You're reading way too much into the point I was trying to convey. My post was as a response to a poster stating (I'm paraphrasing here) "No kid needs a cell phone, so I'm not going to allow her to have one". It was the knee-jerk reaction of the poster that I was commenting on. Times have changed, and that the majority of kids these days have cell phones. They're both conveniences and toys that are a method for kids to socialize with each other. They don't *need* them, but neither do they (or you) need the majority of the toys that they ask for.

I'm not advocating spoiling your child. I just don't think that allowing your child to own a cell phone (and act responsibly with it) in itself constitutes spoiling your child in this day and age. I don't believe that the idea of getting a teenager a cell phone as a gift should be seen as some monumental battle of wills between you and your kids. Cell phones are ubiquitous within our society, and are something that our kids will simply accept as a normal modern convenience. However, we can still remember the days when cell phones were not commonplace (and were the size of a large shoe) and were tremendously expensive, and the idea of a teenager owning one seems a bit "off" to us.

I'm hoping that my kids won't want cell phones for the sole reason that their friends have them. I want my kids to be individuals, but I won't force individuality on them simply for its own sake.

Perhaps I'll tell them that if they're old enough to want thing such as a phone, they're old enough to get a part-time job to purchase and pay for such a phone. Perhaps I'll purchase one for them as a Christmas gift with a set of conditions attached that they must live up to in order to keep it.

What I won't do, is forbid them from owning one simply because *I* think they're annoying or a waste of money. I'll let them know about the expense involved, etc... but it'll be up to them whether they really want one in the end. They'll be paying the bill for it, and they'll have to decide if it is worth the expense. If it's important to them, they'll make their payments and monitor their usage. If they screw up and can't make a payment on their phone, they'll lose it and hopefully learn a lesson in the process.

What I won't do is forbid them from owning a phone, simply because *I* see no value in it. There's a fine line between instilling your values in your child, and allowing your child to become his/her own person. Trying to control the minutiae of your child's life and desires becomes smothering to your child, and leads to resentment later on.

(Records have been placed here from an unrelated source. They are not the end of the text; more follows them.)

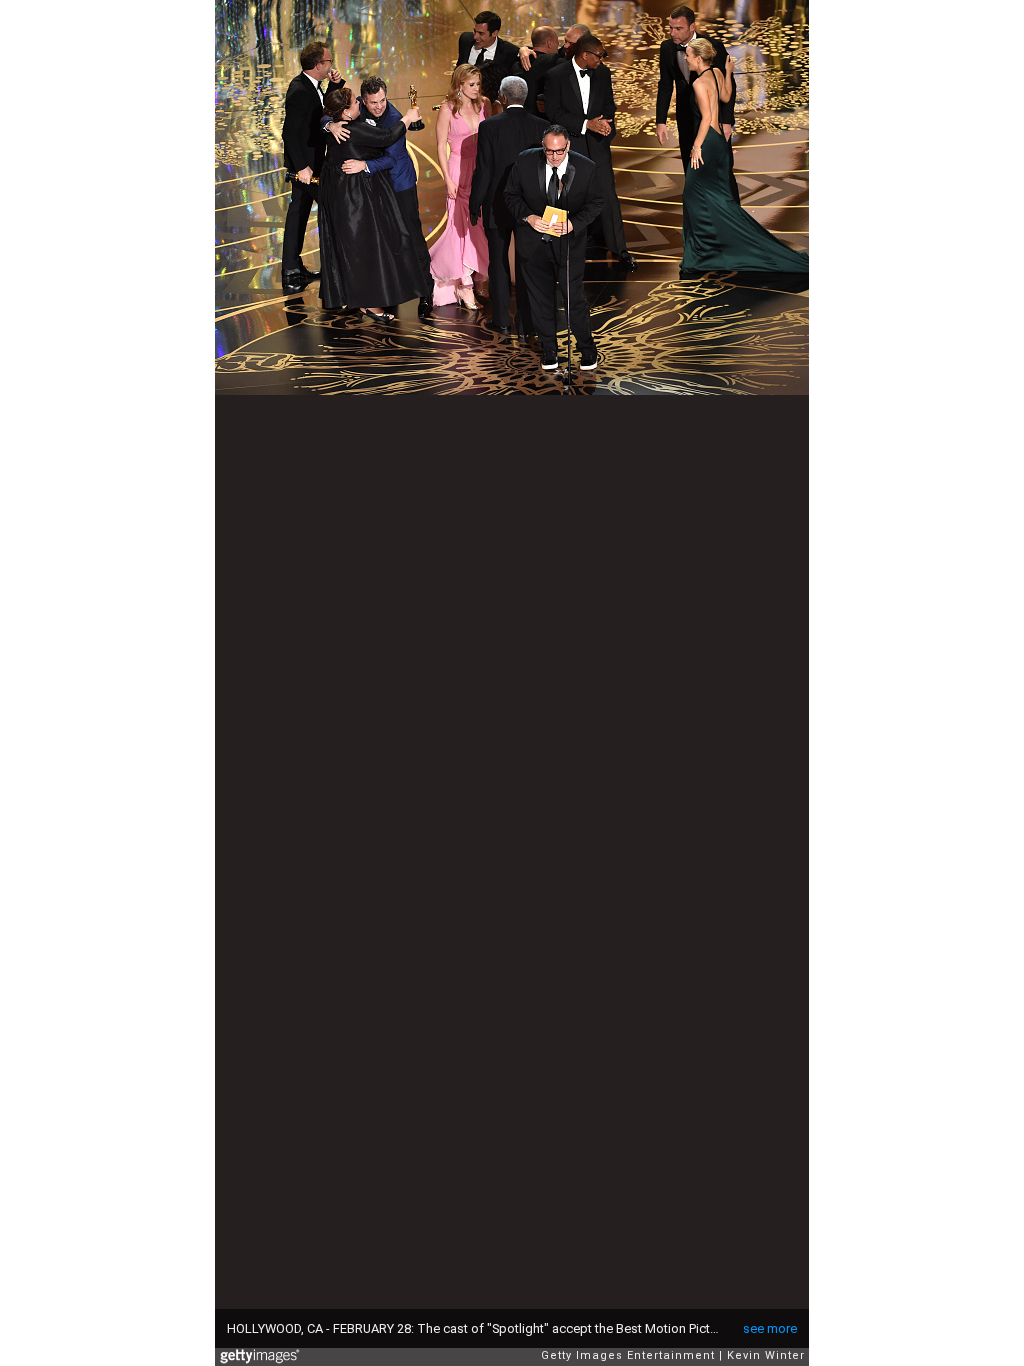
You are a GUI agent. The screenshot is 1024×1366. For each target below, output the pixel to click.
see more (770, 1328)
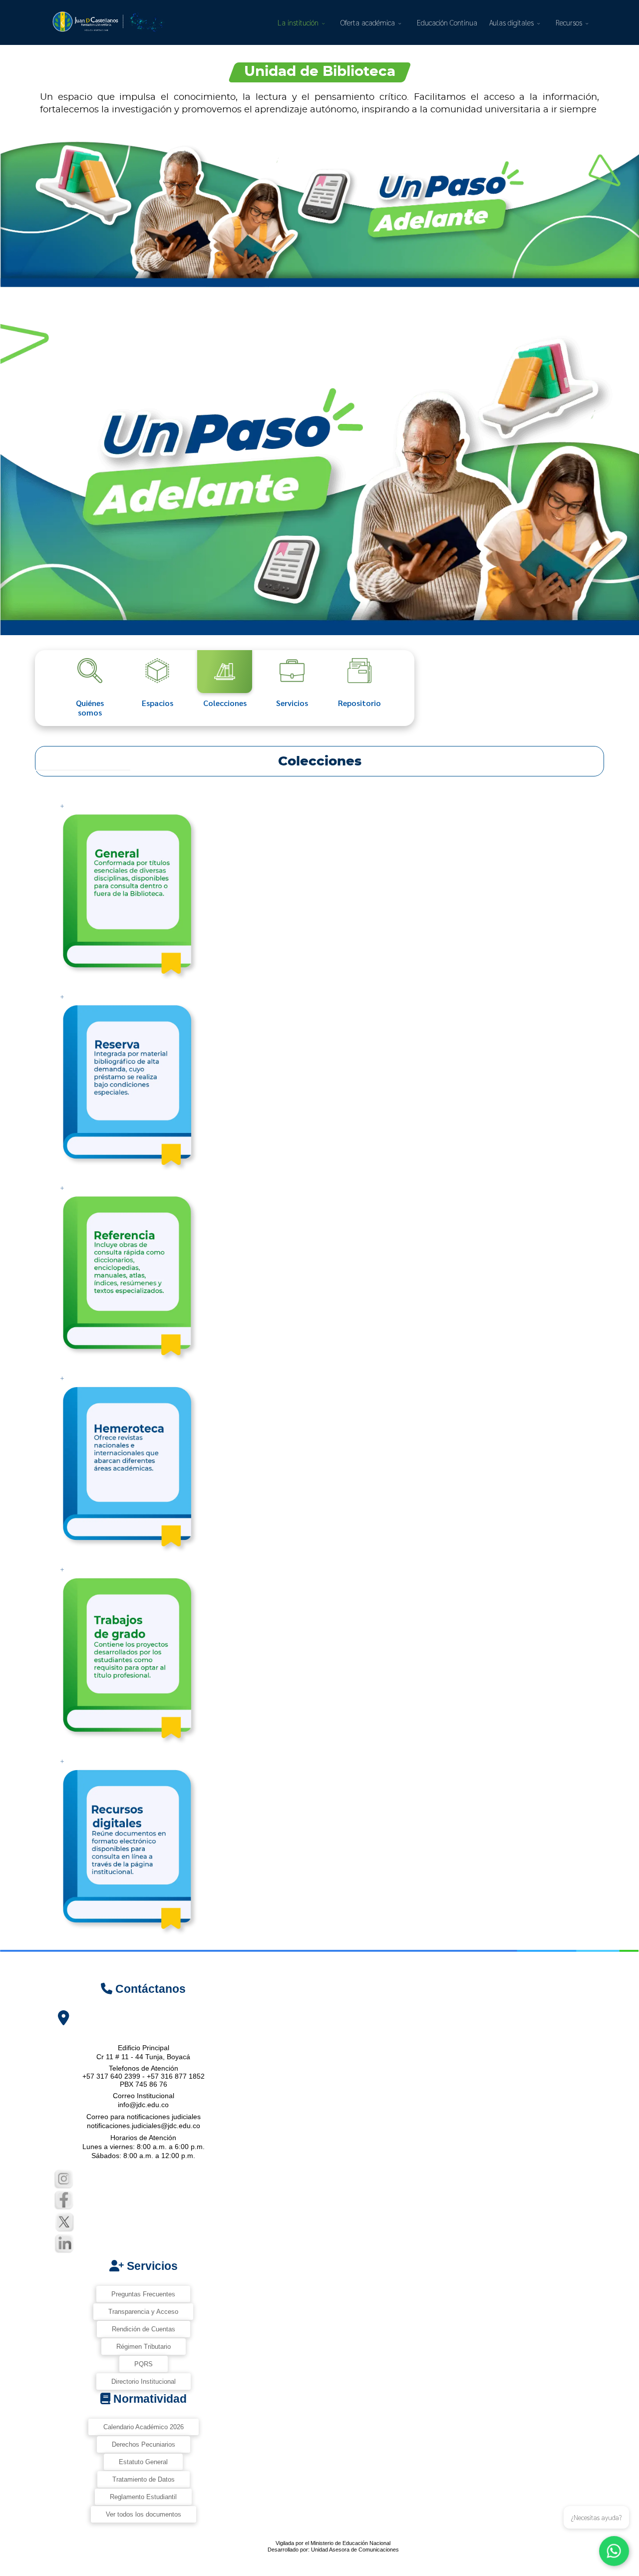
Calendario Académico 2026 (143, 2427)
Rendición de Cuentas (143, 2329)
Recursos (569, 22)
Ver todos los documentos (143, 2514)
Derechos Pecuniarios (143, 2444)
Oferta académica (367, 22)
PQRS (143, 2364)
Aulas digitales (511, 22)
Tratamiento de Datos (143, 2479)
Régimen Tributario (143, 2346)
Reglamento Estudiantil (143, 2497)
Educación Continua (447, 22)
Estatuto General (143, 2462)
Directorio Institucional (143, 2381)
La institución (298, 22)
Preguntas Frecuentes (143, 2294)
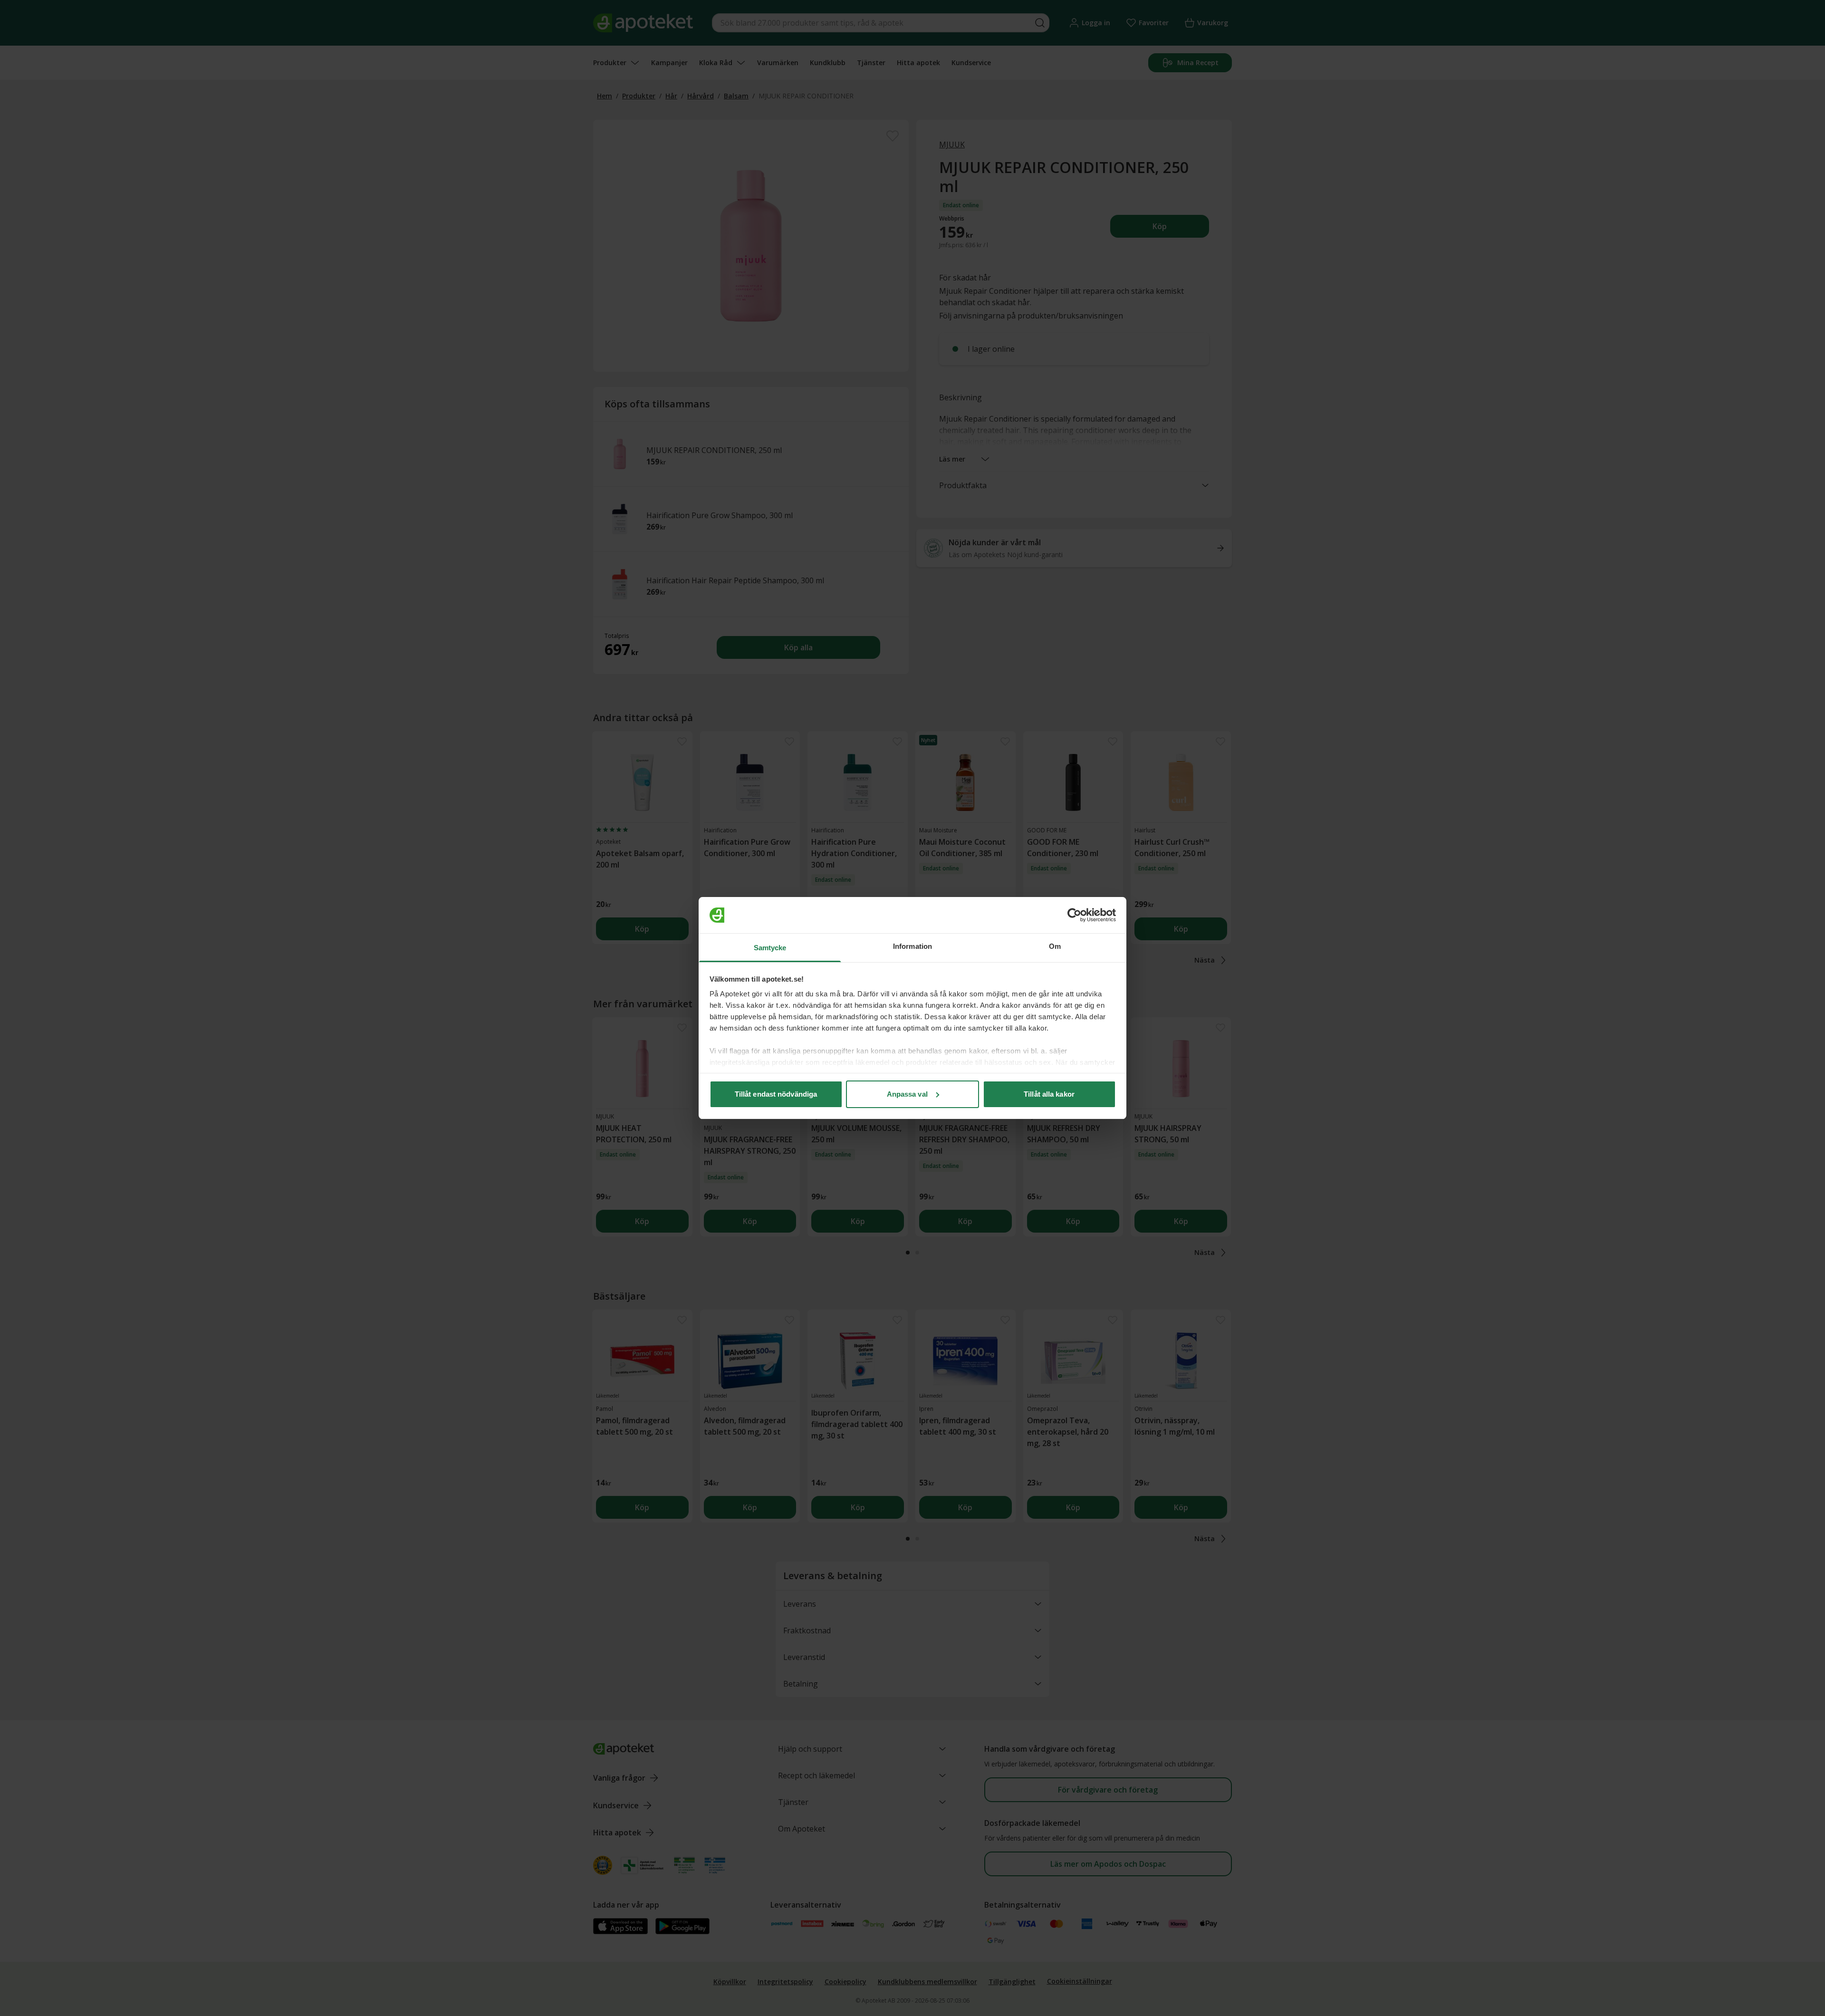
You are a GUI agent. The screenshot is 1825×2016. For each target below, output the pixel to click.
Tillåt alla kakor (1049, 1094)
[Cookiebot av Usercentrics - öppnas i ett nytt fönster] (1074, 915)
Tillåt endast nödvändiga (776, 1094)
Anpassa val (907, 1094)
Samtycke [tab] (770, 948)
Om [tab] (1055, 946)
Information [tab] (912, 946)
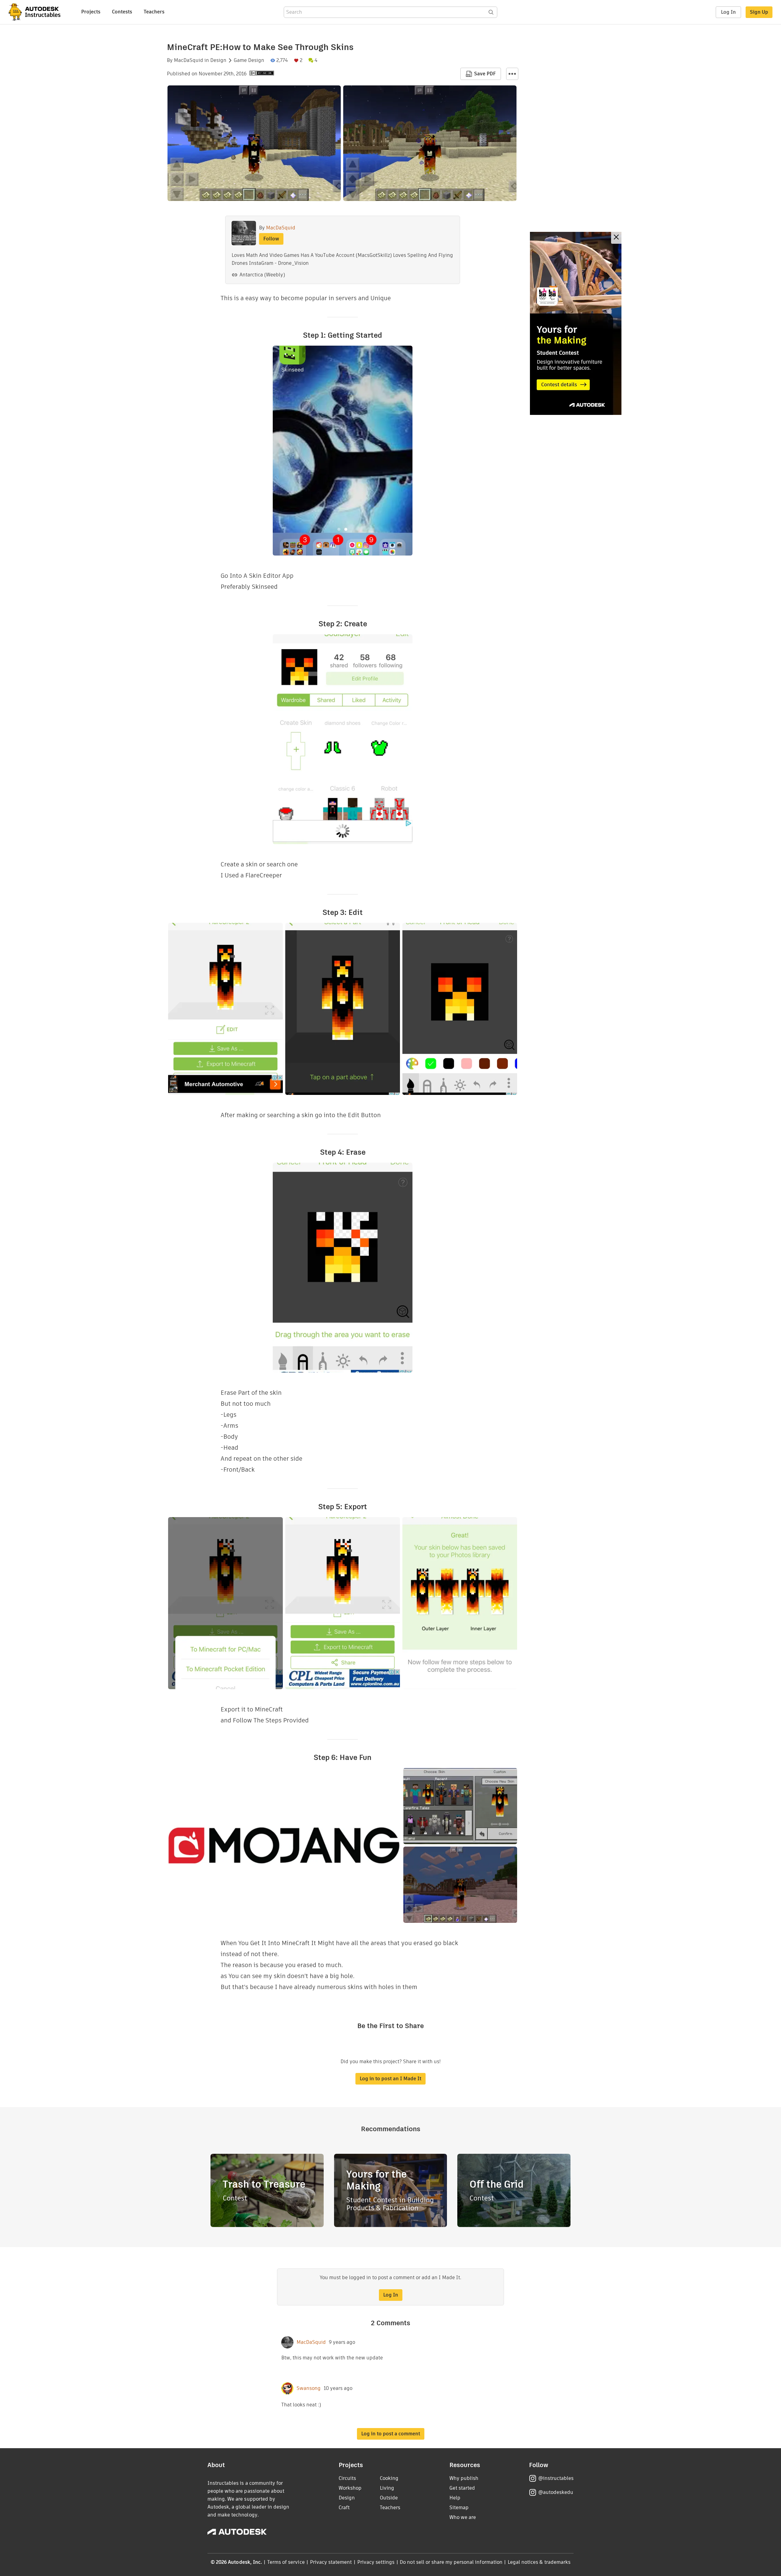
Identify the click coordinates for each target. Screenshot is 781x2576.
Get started (462, 2487)
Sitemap (459, 2507)
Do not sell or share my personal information (451, 2562)
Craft (344, 2507)
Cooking (389, 2478)
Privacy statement (331, 2562)
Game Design (249, 60)
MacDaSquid (188, 60)
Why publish (463, 2478)
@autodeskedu (555, 2492)
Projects (90, 11)
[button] (512, 74)
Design (218, 60)
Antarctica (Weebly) (262, 274)
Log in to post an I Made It (390, 2078)
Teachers (154, 11)
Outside (389, 2497)
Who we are (462, 2517)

And the resentment won't come *solely* because you didn't purchase your child a cell phone. That's obviously not the case. Actually, it'll probably have nothing to do with it. It'll come because of all the times that you told your child that what he/she wants is "stupid" and that how he/she feels about the subject is irrelevant. It's not letting your child make mistakes, or to have an opinion that's different than your own. That's where the resentment comes from.